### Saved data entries
——

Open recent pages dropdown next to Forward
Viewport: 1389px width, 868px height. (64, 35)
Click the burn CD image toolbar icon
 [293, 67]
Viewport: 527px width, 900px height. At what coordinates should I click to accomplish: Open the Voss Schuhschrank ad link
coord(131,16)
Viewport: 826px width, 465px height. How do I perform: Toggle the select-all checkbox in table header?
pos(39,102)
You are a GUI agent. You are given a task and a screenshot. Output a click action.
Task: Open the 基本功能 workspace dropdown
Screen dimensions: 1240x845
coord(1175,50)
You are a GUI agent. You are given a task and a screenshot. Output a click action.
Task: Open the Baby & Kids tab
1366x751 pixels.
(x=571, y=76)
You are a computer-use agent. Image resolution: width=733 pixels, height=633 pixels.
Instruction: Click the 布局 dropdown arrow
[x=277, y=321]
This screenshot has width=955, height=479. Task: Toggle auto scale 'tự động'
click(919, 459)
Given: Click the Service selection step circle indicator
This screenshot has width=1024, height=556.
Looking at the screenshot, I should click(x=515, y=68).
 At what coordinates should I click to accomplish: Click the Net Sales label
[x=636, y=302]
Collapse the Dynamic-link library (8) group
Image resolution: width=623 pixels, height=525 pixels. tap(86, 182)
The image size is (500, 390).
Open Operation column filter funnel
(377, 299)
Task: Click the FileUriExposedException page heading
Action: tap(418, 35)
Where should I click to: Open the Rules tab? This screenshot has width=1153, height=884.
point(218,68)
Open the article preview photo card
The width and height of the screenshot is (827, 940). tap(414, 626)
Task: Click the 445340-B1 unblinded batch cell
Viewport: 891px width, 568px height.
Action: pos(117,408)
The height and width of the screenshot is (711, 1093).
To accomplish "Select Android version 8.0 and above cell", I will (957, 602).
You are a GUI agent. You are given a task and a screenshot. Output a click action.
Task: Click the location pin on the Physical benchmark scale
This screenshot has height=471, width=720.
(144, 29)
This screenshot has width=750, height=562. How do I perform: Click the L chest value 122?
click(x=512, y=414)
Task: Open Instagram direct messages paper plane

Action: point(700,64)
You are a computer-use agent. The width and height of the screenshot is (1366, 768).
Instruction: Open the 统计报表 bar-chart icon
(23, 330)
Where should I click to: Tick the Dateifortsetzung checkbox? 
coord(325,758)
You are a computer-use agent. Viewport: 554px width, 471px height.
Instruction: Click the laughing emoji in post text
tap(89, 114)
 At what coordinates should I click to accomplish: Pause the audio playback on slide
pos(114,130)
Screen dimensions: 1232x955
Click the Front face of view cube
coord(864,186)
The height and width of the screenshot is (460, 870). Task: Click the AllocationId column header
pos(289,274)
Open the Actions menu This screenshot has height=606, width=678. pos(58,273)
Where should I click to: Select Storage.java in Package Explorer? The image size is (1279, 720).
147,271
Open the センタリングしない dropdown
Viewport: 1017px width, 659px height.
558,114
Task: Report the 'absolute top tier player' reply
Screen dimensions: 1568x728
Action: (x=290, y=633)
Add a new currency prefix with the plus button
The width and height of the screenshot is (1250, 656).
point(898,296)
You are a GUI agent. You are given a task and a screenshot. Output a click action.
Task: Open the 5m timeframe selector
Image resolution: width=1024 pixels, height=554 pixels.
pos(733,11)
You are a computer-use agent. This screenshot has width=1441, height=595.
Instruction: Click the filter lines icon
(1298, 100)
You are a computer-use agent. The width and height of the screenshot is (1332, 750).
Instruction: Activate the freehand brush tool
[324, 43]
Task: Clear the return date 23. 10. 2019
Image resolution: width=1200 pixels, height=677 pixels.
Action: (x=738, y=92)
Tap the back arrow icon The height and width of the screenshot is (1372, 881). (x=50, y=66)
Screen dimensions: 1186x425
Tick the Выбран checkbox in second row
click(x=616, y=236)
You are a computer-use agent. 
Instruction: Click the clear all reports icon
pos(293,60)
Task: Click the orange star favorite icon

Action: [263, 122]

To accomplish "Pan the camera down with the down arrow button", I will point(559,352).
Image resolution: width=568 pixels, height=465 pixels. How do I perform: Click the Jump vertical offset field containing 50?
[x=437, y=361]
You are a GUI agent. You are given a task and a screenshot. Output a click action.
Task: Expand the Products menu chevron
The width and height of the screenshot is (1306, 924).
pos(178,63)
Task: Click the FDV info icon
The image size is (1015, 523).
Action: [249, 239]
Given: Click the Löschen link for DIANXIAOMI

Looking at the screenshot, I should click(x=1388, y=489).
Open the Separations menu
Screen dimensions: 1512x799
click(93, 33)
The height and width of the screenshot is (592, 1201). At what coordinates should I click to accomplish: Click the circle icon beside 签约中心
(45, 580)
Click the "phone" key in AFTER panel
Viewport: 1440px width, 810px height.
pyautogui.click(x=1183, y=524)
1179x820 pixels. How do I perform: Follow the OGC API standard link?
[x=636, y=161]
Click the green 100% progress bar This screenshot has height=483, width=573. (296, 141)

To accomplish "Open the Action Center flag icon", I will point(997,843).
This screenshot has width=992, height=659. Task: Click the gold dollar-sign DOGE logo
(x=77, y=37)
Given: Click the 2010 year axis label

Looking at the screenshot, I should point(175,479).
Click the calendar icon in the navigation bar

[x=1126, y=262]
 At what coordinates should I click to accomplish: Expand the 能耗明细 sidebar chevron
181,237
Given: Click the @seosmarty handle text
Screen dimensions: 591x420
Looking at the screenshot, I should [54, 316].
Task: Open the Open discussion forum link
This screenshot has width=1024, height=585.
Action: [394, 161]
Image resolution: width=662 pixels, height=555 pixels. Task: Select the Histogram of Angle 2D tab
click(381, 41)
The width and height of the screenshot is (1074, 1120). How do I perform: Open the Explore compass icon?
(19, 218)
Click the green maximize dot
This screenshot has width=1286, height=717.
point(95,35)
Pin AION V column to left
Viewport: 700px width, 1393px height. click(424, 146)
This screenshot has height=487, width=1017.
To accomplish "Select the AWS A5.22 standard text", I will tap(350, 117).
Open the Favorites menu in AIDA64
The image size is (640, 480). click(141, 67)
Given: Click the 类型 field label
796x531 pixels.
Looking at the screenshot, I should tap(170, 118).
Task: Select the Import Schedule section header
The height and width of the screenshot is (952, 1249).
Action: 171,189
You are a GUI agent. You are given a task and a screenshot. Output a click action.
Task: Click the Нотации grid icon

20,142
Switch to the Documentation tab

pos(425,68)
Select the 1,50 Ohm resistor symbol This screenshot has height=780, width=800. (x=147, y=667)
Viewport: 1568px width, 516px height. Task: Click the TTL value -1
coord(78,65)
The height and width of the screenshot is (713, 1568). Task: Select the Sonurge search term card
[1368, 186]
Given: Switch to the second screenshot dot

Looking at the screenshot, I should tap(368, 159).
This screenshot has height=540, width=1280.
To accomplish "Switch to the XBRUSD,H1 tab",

——

### PROBLEM TO WORK ON
Write out all the entries once more, exactly.

### SOLUTION FOR THIS TASK
Open recent pages dropdown next to Forward
Viewport: 1389px width, 868px height. (64, 35)
Click the burn CD image toolbar icon
 [293, 67]
Viewport: 527px width, 900px height. At what coordinates should I click to accomplish: Open the Voss Schuhschrank ad link
coord(131,16)
Viewport: 826px width, 465px height. How do I perform: Toggle the select-all checkbox in table header?
pos(39,102)
You are a GUI agent. You are given a task and a screenshot. Output a click action.
Task: Open the 基本功能 workspace dropdown
Screen dimensions: 1240x845
coord(1175,50)
You are a GUI agent. You are given a task and a screenshot. Output a click action.
Task: Open the Baby & Kids tab
1366x751 pixels.
(x=571, y=76)
You are a computer-use agent. Image resolution: width=733 pixels, height=633 pixels.
Instruction: Click the 布局 dropdown arrow
[x=277, y=321]
This screenshot has width=955, height=479. Task: Toggle auto scale 'tự động'
click(919, 459)
Given: Click the Service selection step circle indicator
This screenshot has width=1024, height=556.
Looking at the screenshot, I should click(x=515, y=68).
 At what coordinates should I click to accomplish: Click the Net Sales label
[x=636, y=302]
Collapse the Dynamic-link library (8) group
Image resolution: width=623 pixels, height=525 pixels. tap(86, 182)
The image size is (500, 390).
Open Operation column filter funnel
(377, 299)
Task: Click the FileUriExposedException page heading
Action: tap(418, 35)
Where should I click to: Open the Rules tab? This screenshot has width=1153, height=884.
point(218,68)
Open the article preview photo card
The width and height of the screenshot is (827, 940). tap(414, 626)
Task: Click the 445340-B1 unblinded batch cell
Viewport: 891px width, 568px height.
Action: pos(117,408)
The height and width of the screenshot is (711, 1093).
To accomplish "Select Android version 8.0 and above cell", I will (957, 602).
You are a GUI agent. You are given a task and a screenshot. Output a click action.
Task: Click the location pin on the Physical benchmark scale
This screenshot has height=471, width=720.
(144, 29)
This screenshot has width=750, height=562. How do I perform: Click the L chest value 122?
click(x=512, y=414)
Task: Open Instagram direct messages paper plane

Action: point(700,64)
You are a computer-use agent. The width and height of the screenshot is (1366, 768).
Instruction: Open the 统计报表 bar-chart icon
(23, 330)
Where should I click to: Tick the Dateifortsetzung checkbox? 
coord(325,758)
You are a computer-use agent. Viewport: 554px width, 471px height.
Instruction: Click the laughing emoji in post text
tap(89, 114)
 At what coordinates should I click to accomplish: Pause the audio playback on slide
pos(114,130)
Screen dimensions: 1232x955
Click the Front face of view cube
coord(864,186)
The height and width of the screenshot is (460, 870). Task: Click the AllocationId column header
pos(289,274)
Open the Actions menu This screenshot has height=606, width=678. pos(58,273)
Where should I click to: Select Storage.java in Package Explorer? The image size is (1279, 720).
147,271
Open the センタリングしない dropdown
Viewport: 1017px width, 659px height.
558,114
Task: Report the 'absolute top tier player' reply
Screen dimensions: 1568x728
Action: (x=290, y=633)
Add a new currency prefix with the plus button
The width and height of the screenshot is (1250, 656).
point(898,296)
You are a GUI agent. You are given a task and a screenshot. Output a click action.
Task: Open the 5m timeframe selector
Image resolution: width=1024 pixels, height=554 pixels.
pos(733,11)
You are a computer-use agent. This screenshot has width=1441, height=595.
Instruction: Click the filter lines icon
(1298, 100)
You are a computer-use agent. The width and height of the screenshot is (1332, 750).
Instruction: Activate the freehand brush tool
[324, 43]
Task: Clear the return date 23. 10. 2019
Image resolution: width=1200 pixels, height=677 pixels.
Action: (x=738, y=92)
Tap the back arrow icon The height and width of the screenshot is (1372, 881). (x=50, y=66)
Screen dimensions: 1186x425
Tick the Выбран checkbox in second row
click(x=616, y=236)
You are a computer-use agent. 
Instruction: Click the clear all reports icon
pos(293,60)
Task: Click the orange star favorite icon

Action: [263, 122]

To accomplish "Pan the camera down with the down arrow button", I will point(559,352).
Image resolution: width=568 pixels, height=465 pixels. How do I perform: Click the Jump vertical offset field containing 50?
[x=437, y=361]
You are a GUI agent. You are given a task and a screenshot. Output a click action.
Task: Expand the Products menu chevron
The width and height of the screenshot is (1306, 924).
pos(178,63)
Task: Click the FDV info icon
The image size is (1015, 523).
Action: [249, 239]
Given: Click the Löschen link for DIANXIAOMI

Looking at the screenshot, I should click(x=1388, y=489).
Open the Separations menu
Screen dimensions: 1512x799
click(93, 33)
The height and width of the screenshot is (592, 1201). At what coordinates should I click to accomplish: Click the circle icon beside 签约中心
(45, 580)
Click the "phone" key in AFTER panel
Viewport: 1440px width, 810px height.
pyautogui.click(x=1183, y=524)
1179x820 pixels. How do I perform: Follow the OGC API standard link?
[x=636, y=161]
Click the green 100% progress bar This screenshot has height=483, width=573. (296, 141)

To accomplish "Open the Action Center flag icon", I will point(997,843).
This screenshot has width=992, height=659. Task: Click the gold dollar-sign DOGE logo
(x=77, y=37)
Given: Click the 2010 year axis label

Looking at the screenshot, I should point(175,479).
Click the calendar icon in the navigation bar

[x=1126, y=262]
 At what coordinates should I click to accomplish: Expand the 能耗明细 sidebar chevron
181,237
Given: Click the @seosmarty handle text
Screen dimensions: 591x420
Looking at the screenshot, I should [54, 316].
Task: Open the Open discussion forum link
This screenshot has width=1024, height=585.
Action: [394, 161]
Image resolution: width=662 pixels, height=555 pixels. Task: Select the Histogram of Angle 2D tab
click(381, 41)
The width and height of the screenshot is (1074, 1120). How do I perform: Open the Explore compass icon?
(19, 218)
Click the green maximize dot
This screenshot has width=1286, height=717.
point(95,35)
Pin AION V column to left
Viewport: 700px width, 1393px height. click(424, 146)
This screenshot has height=487, width=1017.
To accomplish "Select the AWS A5.22 standard text", I will tap(350, 117).
Open the Favorites menu in AIDA64
The image size is (640, 480). click(141, 67)
Given: Click the 类型 field label
796x531 pixels.
Looking at the screenshot, I should tap(170, 118).
Task: Select the Import Schedule section header
The height and width of the screenshot is (952, 1249).
Action: 171,189
You are a GUI agent. You are given a task and a screenshot. Output a click action.
Task: Click the Нотации grid icon

20,142
Switch to the Documentation tab

pos(425,68)
Select the 1,50 Ohm resistor symbol This screenshot has height=780, width=800. (x=147, y=667)
Viewport: 1568px width, 516px height. Task: Click the TTL value -1
coord(78,65)
The height and width of the screenshot is (713, 1568). Task: Select the Sonurge search term card
[1368, 186]
Given: Switch to the second screenshot dot

Looking at the screenshot, I should tap(368, 159).
This screenshot has height=540, width=1280.
To accomplish "Switch to the XBRUSD,H1 tab",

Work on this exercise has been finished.